Есть писатели, переформатировавшие русскую культуру. Их влияние — в любом нынешнем авторе. Отрекаться от этого влияния нелепо, как нелепо заниматься химией без таблицы Менделеева, чтобы тебя не обвинили в «менделеевщине»
Книга, конечно, рождается в сердце читателя. Но к сердцу она приходит из культуры. А в культуре появляется благодаря критикам. Если критики дружно скажут «Дерьмо!», то книга и не появится в культурном «обороте», следовательно, не найдёт пути к сердцу читателя и не родится, хотя и могла бы. Лично я кое-какие книги прочитал благодаря рекомендациям критиков. Если бы они не рекомендовали прочесть, то я бы многое потерял. Но от того, что я прочёл (или не прочёл), а критики похвалили (или поругали), в книге ничего не изменилось.
Объективно критики существуют не для ответа на вопрос «Хорошо или плохо?» (как они сами думают про свою роль), а для ответа на вопрос «Быть или не быть?». За что им такая честь — не знаю. Но она имеется априори, потому в критику и лезет всякий, кто в первую очередь жаждет власти над литературой. И убивает свою профессию. Впрочем, эту драму культуры мало кто замечает, так как сейчас аудитория писателя на порядок больше, чем аудитория критика, и мало кто знает, похвалил критик Моська роман писателя Слона или поругал его. И критик не в состоянии повлиять на судьбу произведения — разве что у начинающего автора, которого пока никто ещё не прочитал. Вот поэтому тон у нынешней критики категоричный до карикатурности: приходится вопить, чтобы хоть кто-нибудь услышал.
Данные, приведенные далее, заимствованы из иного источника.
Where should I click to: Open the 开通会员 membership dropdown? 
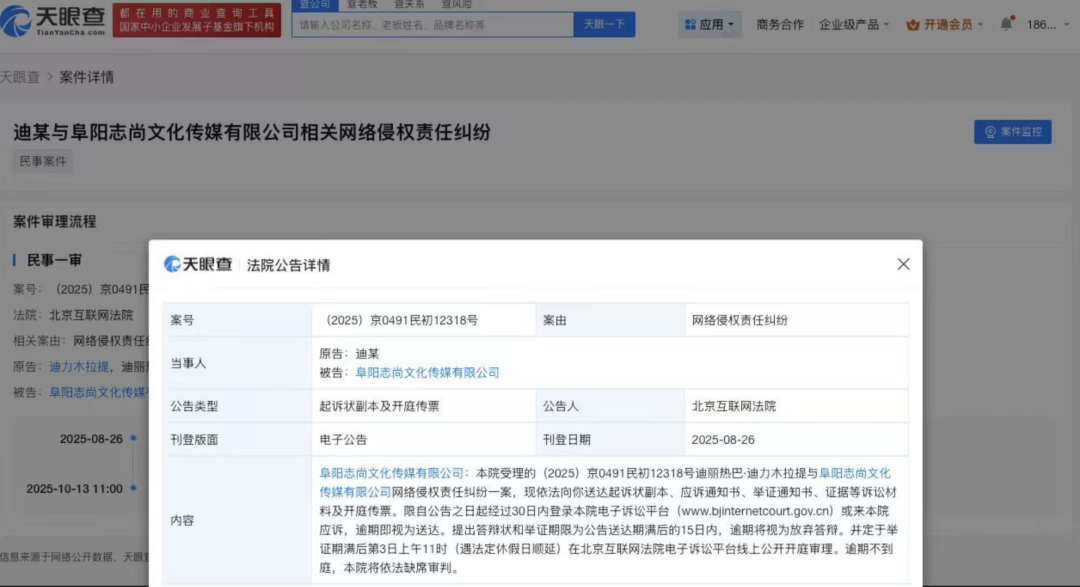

Рерих — мастер передачи цвета, но не света. Его работы плоскостны. Он шёл от импрессионистов, от нашего Куинджи, хотя разрежённый воздух высот — не та среда, что нужна для такого видения. А вот в чём-то родственного себе и органичного Сезанна Рерих не заметил. И потому в искусстве остался сильным природным талантом без шлифовки школы.
Возможно, недостаток художественной концептуальности Рерих и компенсировал концептуальностью философской. Работы Рериха производят впечатление, но не порождают идей. Они для души, но не для ума. Поэтому в Рериха надо верить, а вот убедить он не может.
Роман Л. Юзефовича я читал, и он мне очень понравился. На мой взгляд, роман строится на сочетании двух истин: «всё повторяется» и «мы живём не своей жизнью». Собственно, наша жизнь и оказывается не нашей, потому что всё на этом свете уже когда-то с кем-то случалось. Иллюзорность нашей новизны и самодостаточности предопределяет русский образ жизни. Кто-то из великих сказал, что всякая душа по природе своей христианка, а у Юзефовича видно, что русская душа по природе своей — буддистская. Отсюда и вытекает идеология и художественный метод Пелевина, который, кстати, взял «Внутреннюю Монголию» у Юзефовича. Если Пелевин — квинтэссенция российского постмодернизма, то Юзефович вскрывает иллюзорность пелевинской методологии анализа. Реализм сильнее и умнее постмодернизма, только оперировать им гораздо труднее. Юзефович — умеет.